EXERCISE >> Would you please transcribe, exactly as written, the lines of the entries below starting at the one that holds "You are a computer-use agent. 731x400 pixels." and ending at the one that holds "Instruction: Uncheck the", both included?

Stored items
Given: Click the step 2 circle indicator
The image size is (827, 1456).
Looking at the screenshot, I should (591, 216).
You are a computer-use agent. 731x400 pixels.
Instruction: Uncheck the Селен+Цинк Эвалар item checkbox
...
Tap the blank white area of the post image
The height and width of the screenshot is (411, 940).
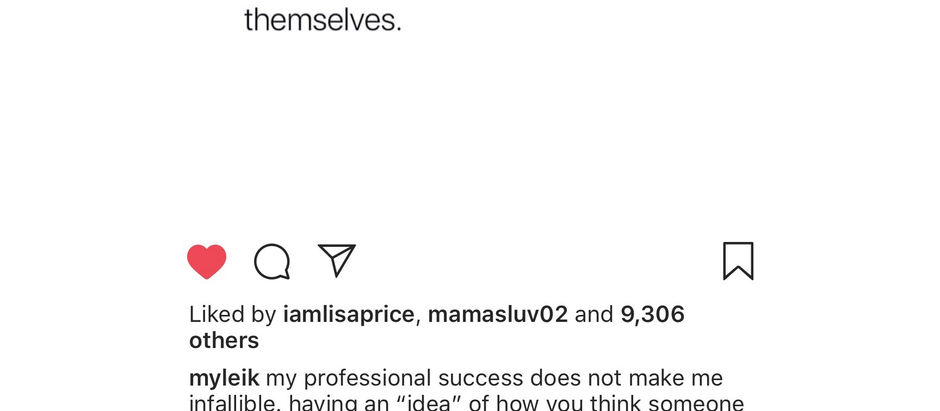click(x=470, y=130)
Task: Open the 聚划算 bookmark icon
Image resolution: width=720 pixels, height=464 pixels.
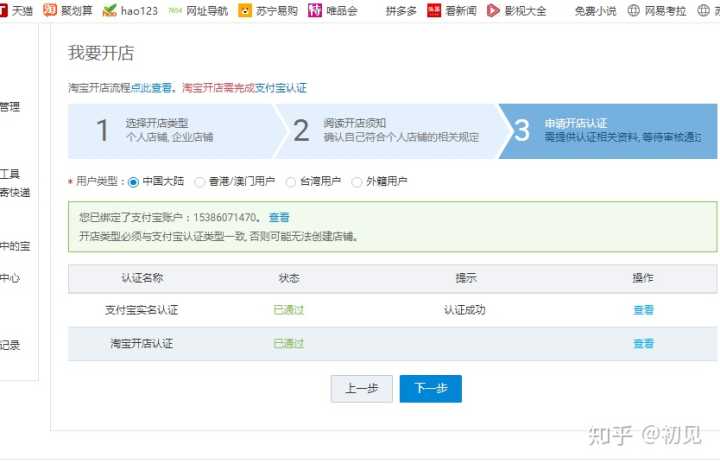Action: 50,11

SOLVED PROBLEM >>
You are a computer-use agent. 731x400 pixels.
Instruction: Uncheck the Селен+Цинк Эвалар item checkbox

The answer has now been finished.